HTTP API - Remote Access¶
The ToolUniverse HTTP API server provides remote access to all ToolUniverse methods via HTTP/REST endpoints.
Key Feature: When you add or modify methods in ToolUniverse, the server and client automatically support them with zero manual updates!
Quick Start¶
Start Server¶
On the machine with ToolUniverse installed:
# Install full ToolUniverse package
pip install tooluniverse
# Start HTTP API server (defaults to loopback 127.0.0.1)
tooluniverse-http-api --port 8080
The server binds to 127.0.0.1 by default and is reachable only from the
local machine. Exposing it to the network requires authentication — see
Authentication and Network Exposure below.
Authentication and Network Exposure¶
The HTTP API can execute any ToolUniverse method, including the Python code executor, so it must never be reachable on an untrusted network without authentication.
Default bind is loopback (
127.0.0.1). The server refuses to bind to a non-loopback address (e.g.0.0.0.0) unlessTOOLUNIVERSE_API_TOKENis set.Set a token to enable Bearer authentication. When
TOOLUNIVERSE_API_TOKENis set, every request must includeAuthorization: Bearer <token>(only/healthis exempt). Generate a strong random value, e.g.python -c "import secrets; print(secrets.token_urlsafe(32))".
# Expose to the network with authentication required
export TOOLUNIVERSE_API_TOKEN="$(python -c 'import secrets; print(secrets.token_urlsafe(32))')"
tooluniverse-http-api --host 0.0.0.0 --port 8080
Clients authenticate by passing the token (or by setting TOOLUNIVERSE_API_TOKEN
in the client’s environment, which is picked up automatically):
from tooluniverse import ToolUniverseClient
client = ToolUniverseClient("http://your-server:8080", api_token="<token>")
The same TOOLUNIVERSE_API_TOKEN enables Bearer authentication on the SMCP
(MCP, streamable-http) server as well.
Use Client¶
Install minimal client on any machine:
pip install tooluniverse[client] # Only needs: requests + pydantic
from tooluniverse import ToolUniverseClient
client = ToolUniverseClient("http://your-server:8080")

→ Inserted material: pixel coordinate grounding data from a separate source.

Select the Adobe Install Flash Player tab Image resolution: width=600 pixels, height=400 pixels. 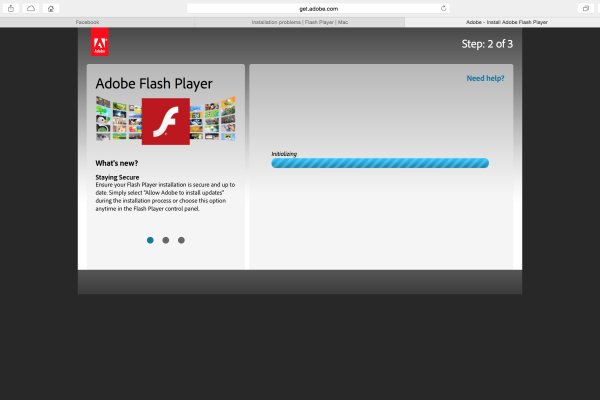499,21
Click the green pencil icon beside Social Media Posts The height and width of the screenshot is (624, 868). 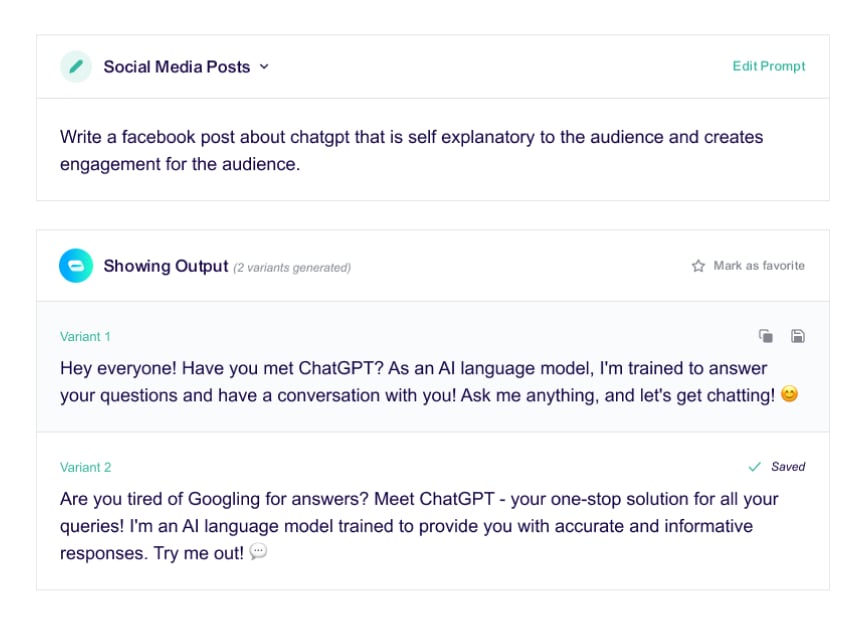pos(76,67)
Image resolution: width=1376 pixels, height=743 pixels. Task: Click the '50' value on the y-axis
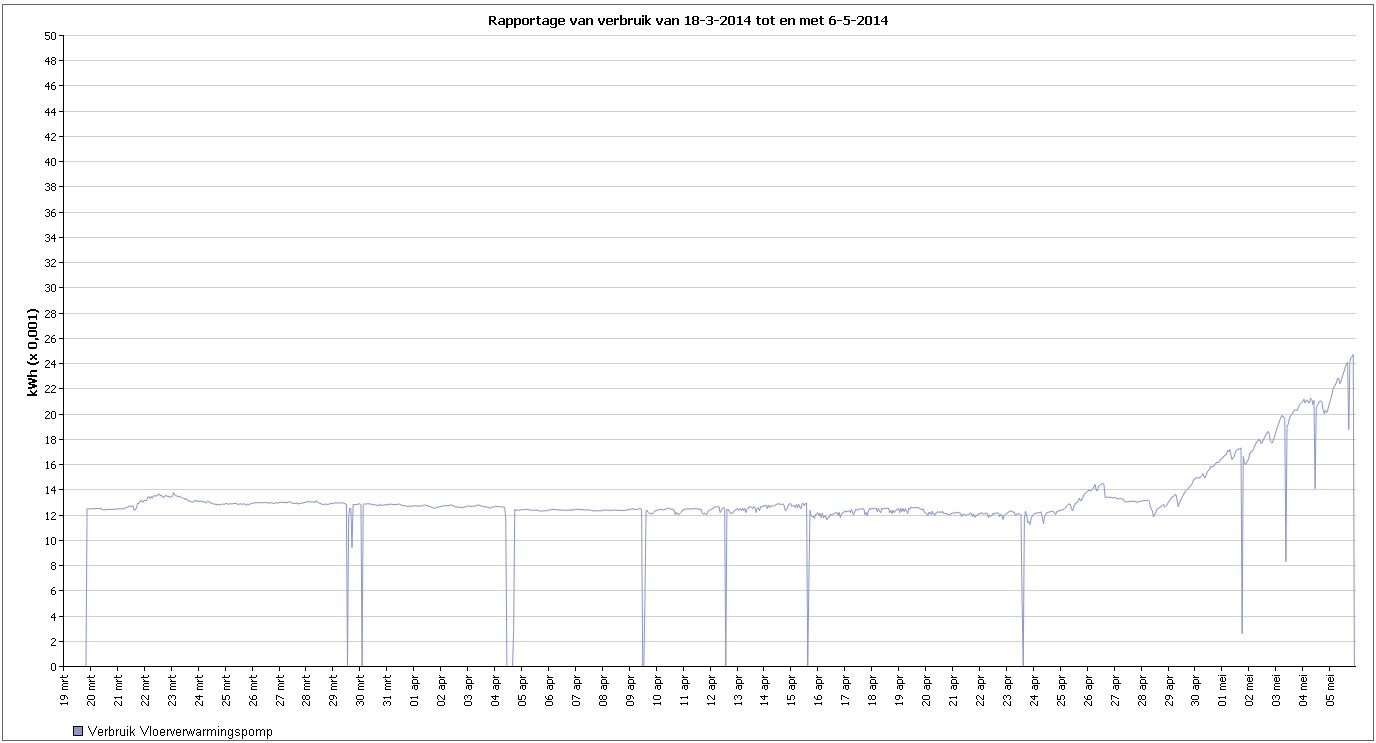[x=49, y=35]
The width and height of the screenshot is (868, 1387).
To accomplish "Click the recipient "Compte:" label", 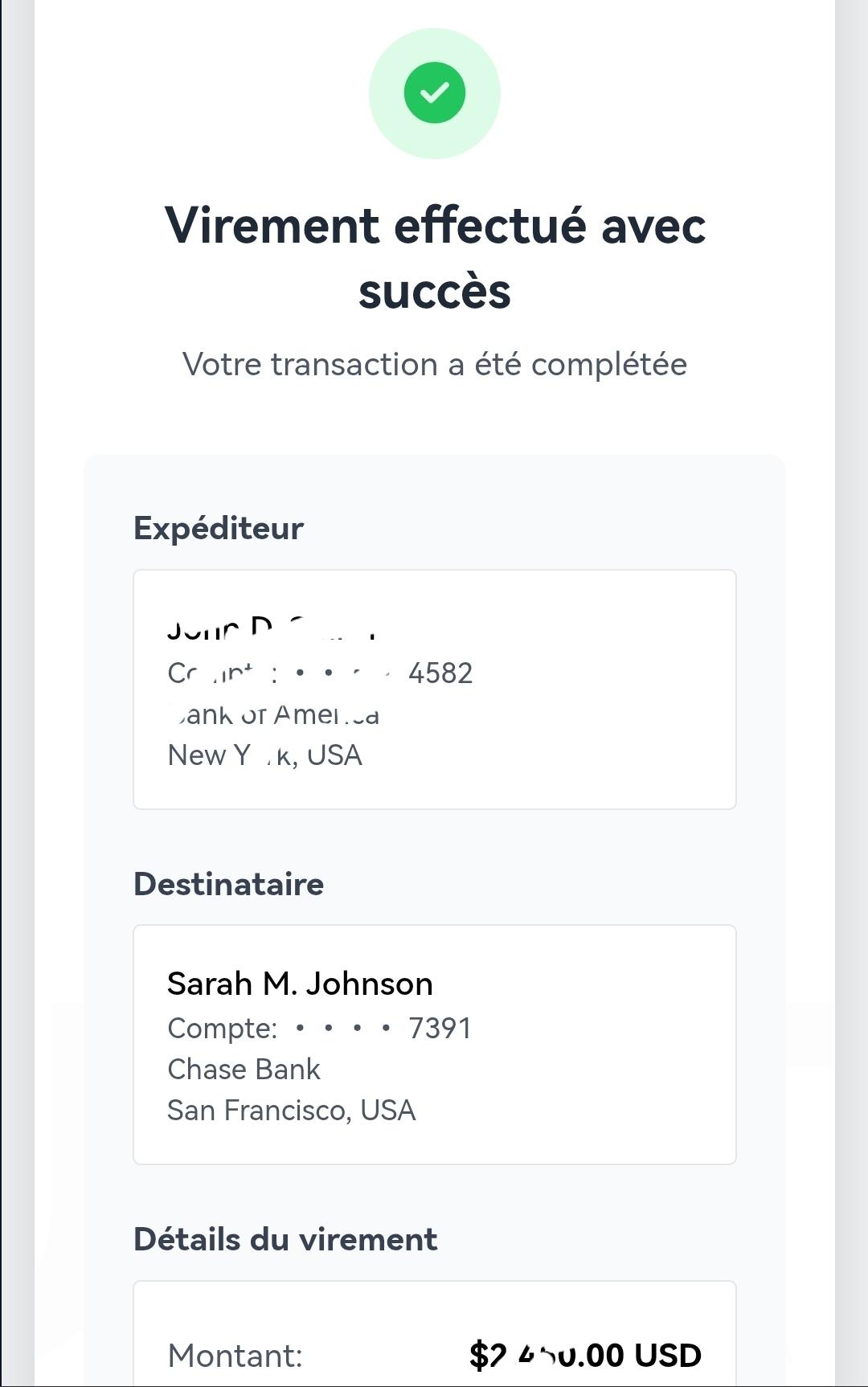I will 222,1028.
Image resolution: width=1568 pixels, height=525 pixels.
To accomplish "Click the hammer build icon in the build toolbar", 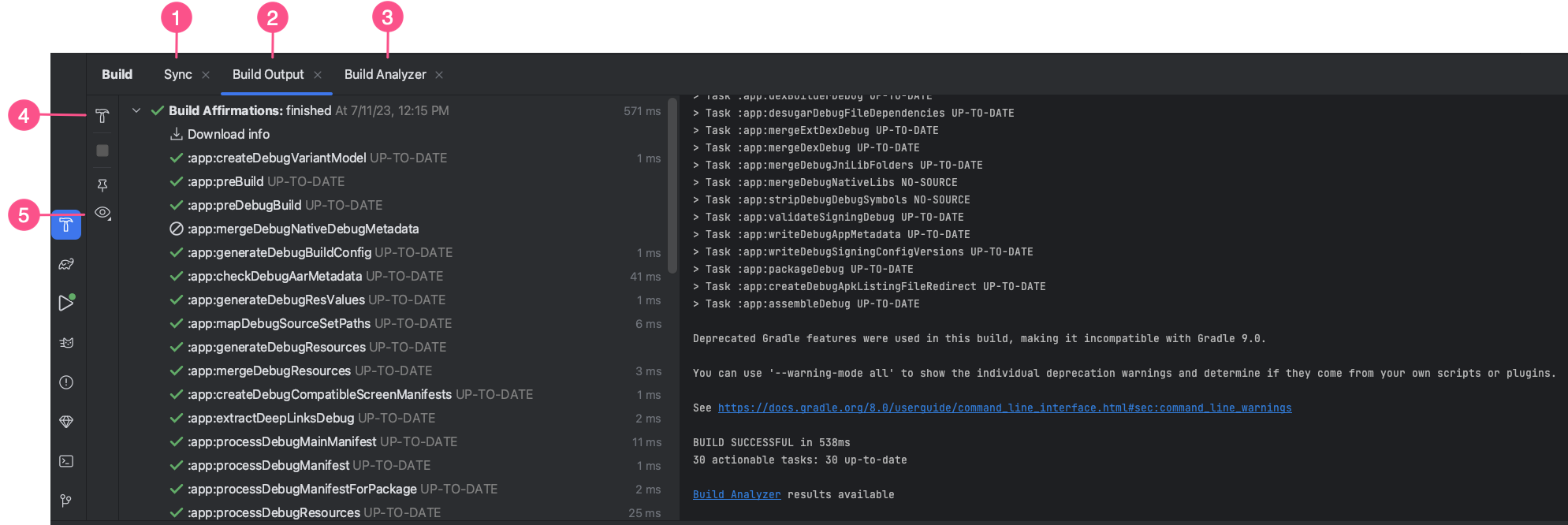I will [x=102, y=117].
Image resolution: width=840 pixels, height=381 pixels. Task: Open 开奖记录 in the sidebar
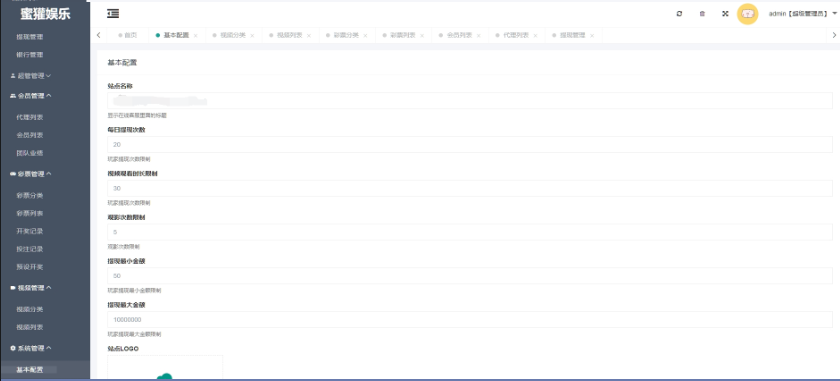[x=29, y=231]
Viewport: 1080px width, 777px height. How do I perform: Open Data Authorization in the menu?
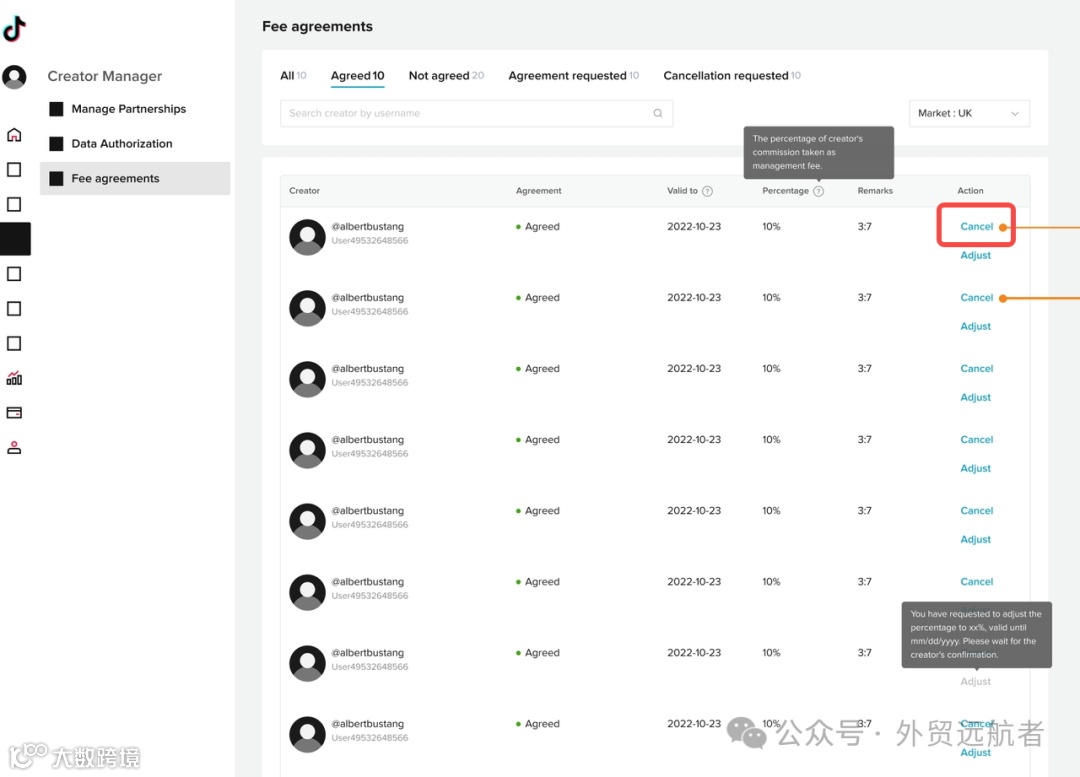[x=121, y=144]
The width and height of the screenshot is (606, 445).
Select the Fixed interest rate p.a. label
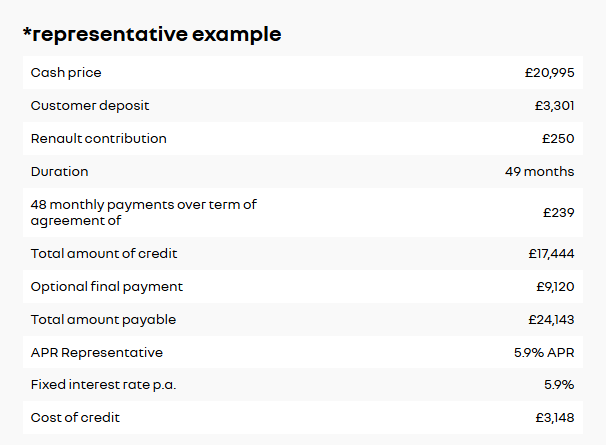coord(103,385)
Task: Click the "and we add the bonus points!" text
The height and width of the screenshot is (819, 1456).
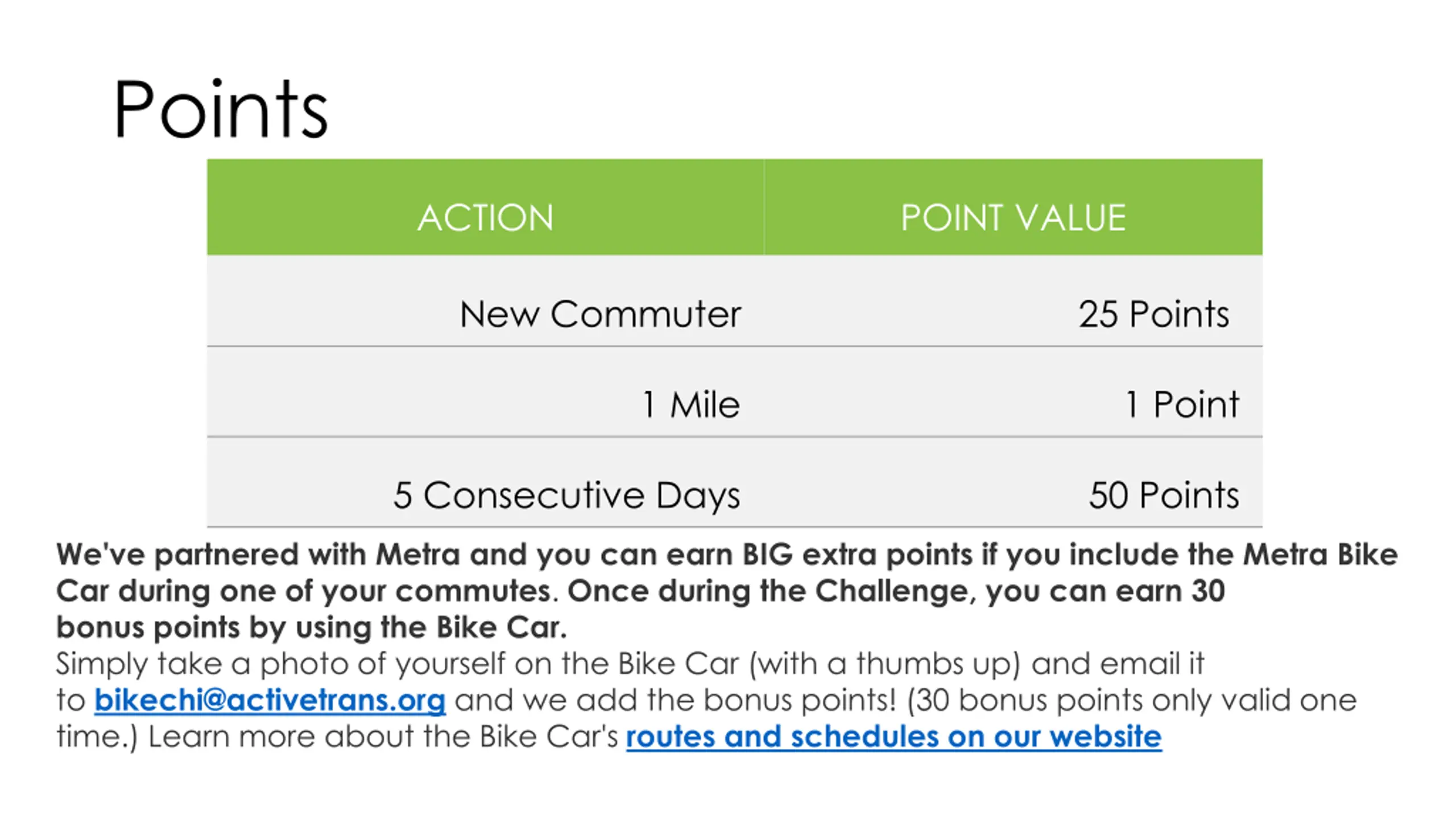Action: (x=676, y=700)
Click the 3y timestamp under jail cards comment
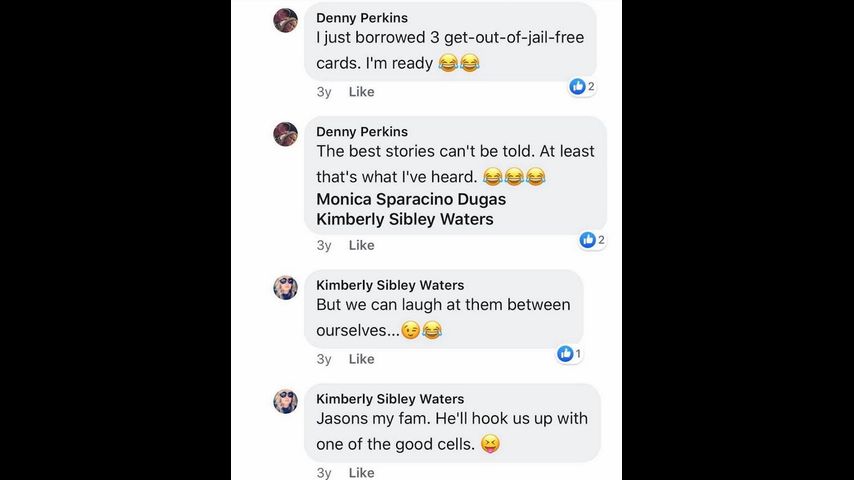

client.load_tools(tool_type=['uniprot', 'ChEMBL'])
result = client.run_one_function({
"name": "UniProt_get_entry_by_accession",
"arguments": {"accession": "P05067"}
})
Client Usage Details¶
Official Client Features¶
The official ToolUniverseClient includes:
Automatic method discovery:
client.list_available_methods()Built-in help:
client.help("method_name")Health check:
client.health_check()Context manager support:
with ToolUniverseClient(url) as client:All ToolUniverse methods via dynamic proxy
Custom Client Implementation¶
If you need a custom client, ensure discovery methods are real methods (not proxied):
import requests
class CustomToolUniverseClient:
def __init__(self, url):
self.base_url = url.rstrip("/")
# Real methods for discovery endpoints (not proxied)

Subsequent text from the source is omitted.